**TASK INSTRUCTIONS:** Return a copy of every line in the data below that contains "Enterprise".
__________________________________________________
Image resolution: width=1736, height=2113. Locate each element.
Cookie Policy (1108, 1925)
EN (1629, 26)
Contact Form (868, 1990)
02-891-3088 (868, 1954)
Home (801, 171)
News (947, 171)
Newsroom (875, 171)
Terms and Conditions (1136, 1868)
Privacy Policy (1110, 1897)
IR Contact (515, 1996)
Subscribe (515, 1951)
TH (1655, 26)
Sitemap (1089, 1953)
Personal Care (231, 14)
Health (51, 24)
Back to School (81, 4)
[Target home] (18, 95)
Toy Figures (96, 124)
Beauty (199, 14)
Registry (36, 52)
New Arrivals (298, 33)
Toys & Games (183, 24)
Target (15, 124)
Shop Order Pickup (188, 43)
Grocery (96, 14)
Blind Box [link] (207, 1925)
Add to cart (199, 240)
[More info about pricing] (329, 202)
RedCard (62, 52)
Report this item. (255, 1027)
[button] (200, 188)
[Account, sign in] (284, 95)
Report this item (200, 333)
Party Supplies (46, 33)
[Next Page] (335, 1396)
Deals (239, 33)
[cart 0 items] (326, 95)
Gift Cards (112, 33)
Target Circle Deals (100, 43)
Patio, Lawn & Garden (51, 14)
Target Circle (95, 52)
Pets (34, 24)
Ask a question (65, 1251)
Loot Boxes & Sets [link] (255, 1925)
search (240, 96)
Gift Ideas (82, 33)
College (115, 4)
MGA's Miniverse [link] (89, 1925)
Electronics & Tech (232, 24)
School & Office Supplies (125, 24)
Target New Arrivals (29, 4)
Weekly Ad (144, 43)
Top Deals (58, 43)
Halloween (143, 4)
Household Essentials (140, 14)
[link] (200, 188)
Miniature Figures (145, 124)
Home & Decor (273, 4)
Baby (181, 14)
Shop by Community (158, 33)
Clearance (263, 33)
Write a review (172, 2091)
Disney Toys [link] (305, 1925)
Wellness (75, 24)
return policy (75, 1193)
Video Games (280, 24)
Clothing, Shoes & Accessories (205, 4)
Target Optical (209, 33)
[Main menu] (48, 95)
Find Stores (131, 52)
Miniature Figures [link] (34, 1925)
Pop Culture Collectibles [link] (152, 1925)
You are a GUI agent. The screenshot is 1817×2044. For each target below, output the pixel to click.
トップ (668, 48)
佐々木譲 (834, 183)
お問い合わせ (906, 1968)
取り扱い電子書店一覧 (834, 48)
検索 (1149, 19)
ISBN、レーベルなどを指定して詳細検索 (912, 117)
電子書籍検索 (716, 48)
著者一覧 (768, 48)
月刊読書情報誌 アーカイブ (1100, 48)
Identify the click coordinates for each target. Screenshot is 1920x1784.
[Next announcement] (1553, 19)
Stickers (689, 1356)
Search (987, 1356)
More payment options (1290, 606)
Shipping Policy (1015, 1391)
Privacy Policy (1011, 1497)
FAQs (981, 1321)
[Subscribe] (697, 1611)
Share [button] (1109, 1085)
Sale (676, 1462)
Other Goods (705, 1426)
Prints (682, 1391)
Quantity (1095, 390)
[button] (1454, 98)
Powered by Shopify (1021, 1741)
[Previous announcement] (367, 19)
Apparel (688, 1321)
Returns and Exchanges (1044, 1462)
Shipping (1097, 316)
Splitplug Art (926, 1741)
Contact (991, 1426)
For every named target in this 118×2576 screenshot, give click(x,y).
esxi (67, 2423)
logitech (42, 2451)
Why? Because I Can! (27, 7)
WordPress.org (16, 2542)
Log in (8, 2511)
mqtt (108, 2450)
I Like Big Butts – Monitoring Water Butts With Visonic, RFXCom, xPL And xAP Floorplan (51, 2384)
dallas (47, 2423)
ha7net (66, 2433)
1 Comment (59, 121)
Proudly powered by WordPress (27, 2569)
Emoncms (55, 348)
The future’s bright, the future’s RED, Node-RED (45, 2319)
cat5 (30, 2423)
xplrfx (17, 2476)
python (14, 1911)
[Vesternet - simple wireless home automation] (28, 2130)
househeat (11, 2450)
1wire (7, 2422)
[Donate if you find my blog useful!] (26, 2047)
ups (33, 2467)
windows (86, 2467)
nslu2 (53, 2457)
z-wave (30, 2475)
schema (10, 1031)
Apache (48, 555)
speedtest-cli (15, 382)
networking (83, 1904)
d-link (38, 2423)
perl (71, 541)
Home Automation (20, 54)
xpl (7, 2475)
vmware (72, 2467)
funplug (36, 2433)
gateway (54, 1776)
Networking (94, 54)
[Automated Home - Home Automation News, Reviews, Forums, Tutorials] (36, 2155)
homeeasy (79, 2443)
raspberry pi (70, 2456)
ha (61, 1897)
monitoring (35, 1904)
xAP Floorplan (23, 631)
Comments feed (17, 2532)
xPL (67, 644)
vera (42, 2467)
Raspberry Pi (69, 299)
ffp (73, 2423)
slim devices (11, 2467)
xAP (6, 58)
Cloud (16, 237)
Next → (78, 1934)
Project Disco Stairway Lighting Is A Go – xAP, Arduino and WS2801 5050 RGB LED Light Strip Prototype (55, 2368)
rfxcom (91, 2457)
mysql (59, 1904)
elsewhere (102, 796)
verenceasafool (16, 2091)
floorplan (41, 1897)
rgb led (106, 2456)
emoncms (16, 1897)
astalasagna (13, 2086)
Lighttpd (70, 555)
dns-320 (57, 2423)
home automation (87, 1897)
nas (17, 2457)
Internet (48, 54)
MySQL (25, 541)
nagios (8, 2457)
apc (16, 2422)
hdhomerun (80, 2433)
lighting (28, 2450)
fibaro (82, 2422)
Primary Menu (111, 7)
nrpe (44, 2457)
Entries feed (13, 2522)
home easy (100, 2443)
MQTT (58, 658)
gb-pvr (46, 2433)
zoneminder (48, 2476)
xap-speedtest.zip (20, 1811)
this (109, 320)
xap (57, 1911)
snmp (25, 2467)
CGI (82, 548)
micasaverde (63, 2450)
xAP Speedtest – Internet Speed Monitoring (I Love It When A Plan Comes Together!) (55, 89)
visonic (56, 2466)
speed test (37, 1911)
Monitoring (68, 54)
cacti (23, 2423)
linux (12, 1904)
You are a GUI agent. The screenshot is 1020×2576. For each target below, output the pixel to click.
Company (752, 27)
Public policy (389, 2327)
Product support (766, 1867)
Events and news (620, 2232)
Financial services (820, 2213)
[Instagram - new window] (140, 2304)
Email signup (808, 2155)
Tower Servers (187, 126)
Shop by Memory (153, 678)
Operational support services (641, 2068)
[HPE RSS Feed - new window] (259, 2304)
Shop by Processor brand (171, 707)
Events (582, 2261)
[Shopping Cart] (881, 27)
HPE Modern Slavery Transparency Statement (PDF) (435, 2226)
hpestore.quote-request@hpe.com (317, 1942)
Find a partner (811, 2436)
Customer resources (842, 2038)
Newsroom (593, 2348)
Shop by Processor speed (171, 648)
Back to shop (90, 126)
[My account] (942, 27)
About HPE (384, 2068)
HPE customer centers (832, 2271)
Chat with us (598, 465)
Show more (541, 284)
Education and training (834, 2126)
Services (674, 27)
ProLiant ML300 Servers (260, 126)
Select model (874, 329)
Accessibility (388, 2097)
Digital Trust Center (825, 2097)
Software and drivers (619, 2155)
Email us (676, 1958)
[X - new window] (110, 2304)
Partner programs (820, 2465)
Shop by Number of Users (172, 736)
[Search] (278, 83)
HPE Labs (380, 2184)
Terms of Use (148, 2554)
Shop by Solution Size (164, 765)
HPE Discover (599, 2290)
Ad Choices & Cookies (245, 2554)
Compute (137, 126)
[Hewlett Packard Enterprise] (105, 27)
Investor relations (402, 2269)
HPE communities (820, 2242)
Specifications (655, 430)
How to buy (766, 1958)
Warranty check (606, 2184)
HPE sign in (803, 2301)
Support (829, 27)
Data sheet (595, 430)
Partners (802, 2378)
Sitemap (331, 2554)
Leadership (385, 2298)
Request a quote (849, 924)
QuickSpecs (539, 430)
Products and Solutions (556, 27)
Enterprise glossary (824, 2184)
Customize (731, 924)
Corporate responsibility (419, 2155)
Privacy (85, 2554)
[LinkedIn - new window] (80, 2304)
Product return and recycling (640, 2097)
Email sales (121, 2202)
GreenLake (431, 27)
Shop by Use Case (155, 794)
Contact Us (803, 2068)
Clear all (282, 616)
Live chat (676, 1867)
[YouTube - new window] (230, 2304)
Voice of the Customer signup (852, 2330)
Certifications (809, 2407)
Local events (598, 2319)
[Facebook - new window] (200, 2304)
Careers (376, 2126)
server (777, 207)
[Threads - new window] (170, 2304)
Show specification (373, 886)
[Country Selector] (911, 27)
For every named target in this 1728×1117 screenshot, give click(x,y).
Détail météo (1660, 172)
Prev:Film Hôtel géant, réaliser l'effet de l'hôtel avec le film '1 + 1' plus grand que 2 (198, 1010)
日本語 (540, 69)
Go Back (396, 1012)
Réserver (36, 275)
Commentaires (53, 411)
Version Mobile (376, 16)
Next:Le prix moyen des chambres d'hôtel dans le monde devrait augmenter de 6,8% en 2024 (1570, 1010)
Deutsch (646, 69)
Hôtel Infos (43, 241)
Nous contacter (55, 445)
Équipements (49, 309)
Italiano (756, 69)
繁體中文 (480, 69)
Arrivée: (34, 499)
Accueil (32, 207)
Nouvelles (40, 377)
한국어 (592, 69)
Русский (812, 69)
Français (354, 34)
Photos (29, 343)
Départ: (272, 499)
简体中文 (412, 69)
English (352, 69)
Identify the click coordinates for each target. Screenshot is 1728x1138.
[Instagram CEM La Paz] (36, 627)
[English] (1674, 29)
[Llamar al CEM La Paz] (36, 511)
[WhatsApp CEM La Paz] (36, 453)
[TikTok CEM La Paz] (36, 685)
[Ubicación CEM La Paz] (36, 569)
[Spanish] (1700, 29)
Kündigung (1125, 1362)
__________________________________________________
**ANSWER TO THIS PROBLEM:**
[Hewlett Packard Enterprise] (105, 27)
Enterprise glossary (824, 2184)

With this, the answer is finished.